The debate about matters nuclear

The debate about matters nuclear is with us again, to the delight of proponents, the dismay of opponents, and the bewilderment of many who are uncommitted.

Fossil fuels are currently the world's main energy source. As the global demand for energy continues to increase so too do the adverse effects of fossil fuels on the environment. The fact that nuclear power is increasingly being proposed as a solution (i.e. a replacement for fossil fuels) has led to a renewal of public discussion of the pros and cons of nuclear technology.

Inevitably, the nuclear energy debate arouses strong emotions and the opposing camps are once again sharpening their rhetorical swords to fight for the hearts and minds of politicians and the general public. This article is written in the hope of promoting informed debate and avoiding the sort of polarisation which makes rational discussion impossible.

As the following quote from the First Report of the Ranger Uranium Environmental Inquiry (1976), AGPS, p.6 illustrate, opposing sides are inclined to resort to over-statement to make their case:

We have found that many wildly exaggerated statements are made about the risks and dangers of nuclear energy production by those opposed to it. What has surprised us more is the lack of objectivity in not a few of those in favour of it, including distinguished scientists.

Contemporary examples suggest that things have not changed. An article in a recent metropolitan daily arguing the anti-nuclear case claimed that nuclear power was not a viable option because the world's supply of uranium would be exhausted in three years. Technical experts, however (p. 6), estimate that the current world supply of uranium is sufficient for 50 years and, if fast breeder reactors (which use residue plutonium as their energy source) come on line as predicted, this will effectively extend the energy supply to 200 years. Similarly, some sections of the pro-nuclear lobby have made as yet unproven claims about the effectiveness of high-level waste management.

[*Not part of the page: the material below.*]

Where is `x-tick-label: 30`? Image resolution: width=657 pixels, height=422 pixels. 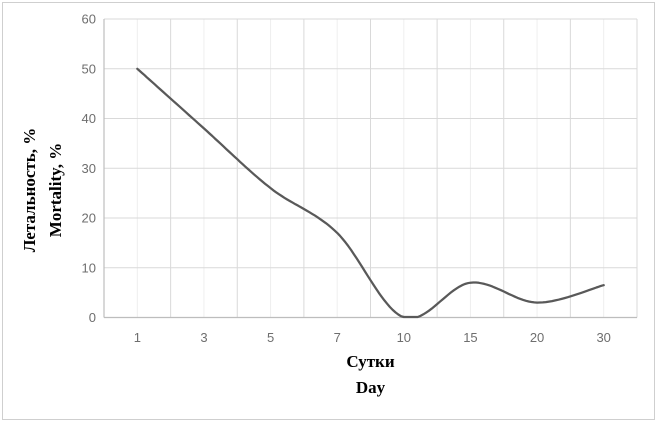
x-tick-label: 30 is located at coordinates (603, 338).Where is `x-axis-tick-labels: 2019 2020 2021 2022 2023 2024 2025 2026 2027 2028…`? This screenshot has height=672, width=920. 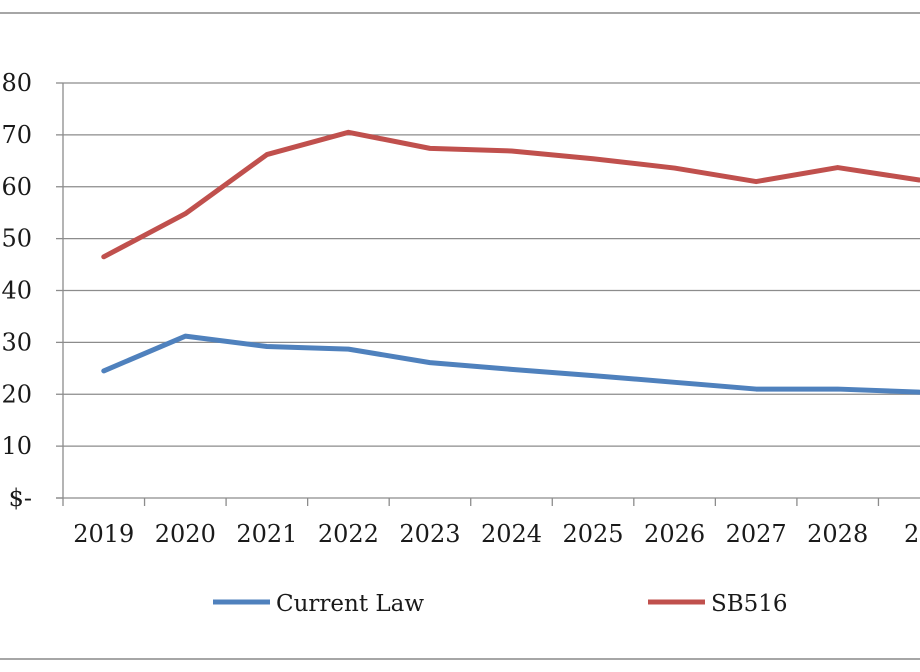
x-axis-tick-labels: 2019 2020 2021 2022 2023 2024 2025 2026 2027 2028… is located at coordinates (496, 534).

There are many factors to be considered when weighing up the possible role of nuclear power in meeting the world's growing energy needs, for example, safety, efficiency, availability, economic viability and environmental impact. Other sources of energy (both actual and potential) need to be similarly analysed so that their advantages and disadvantages may be accurately compared with those of nuclear power.

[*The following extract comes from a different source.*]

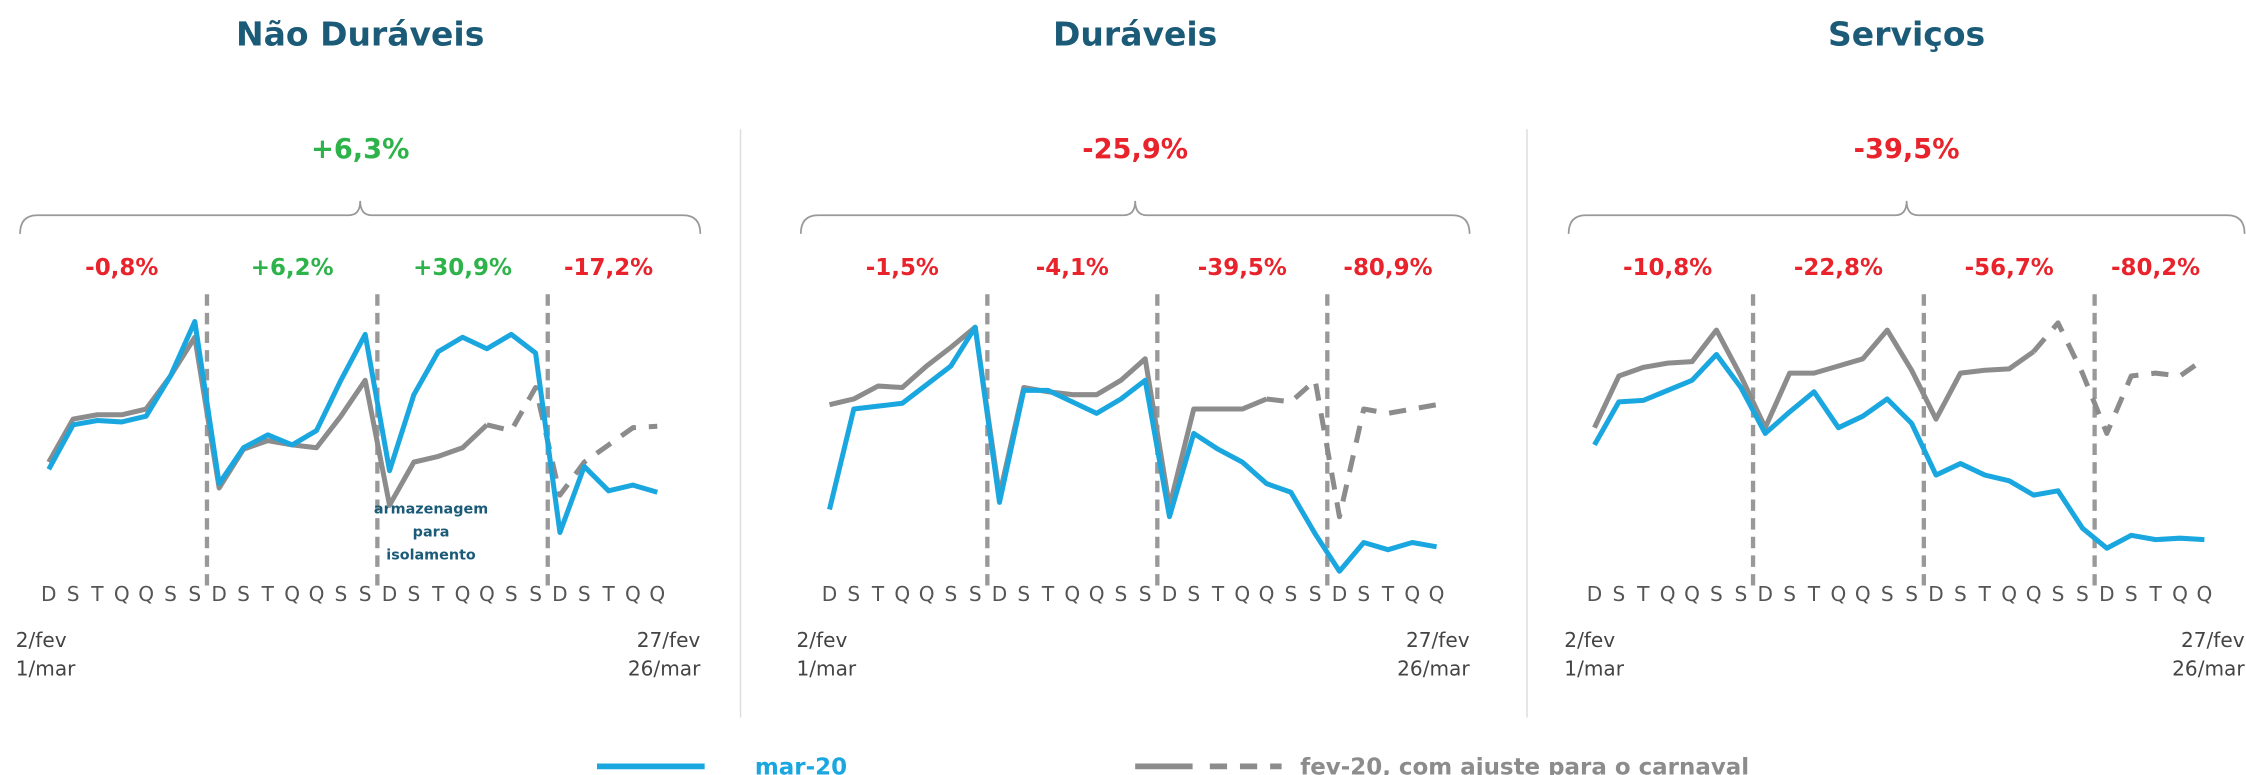 This screenshot has height=775, width=2246. I want to click on week-label: +30,9%, so click(462, 268).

In the current debate, the public must insist that all parties support their claims with adequate evidence. To play a part in this, lay people must have an appreciation of the basic technicalities and be able to evaluate what they read and hear as the debate unfolds. This Options Paper is intended as starting point. We hope it will also become a useful reference point for all those with a genuine interest in the pros and cons of nuclear power.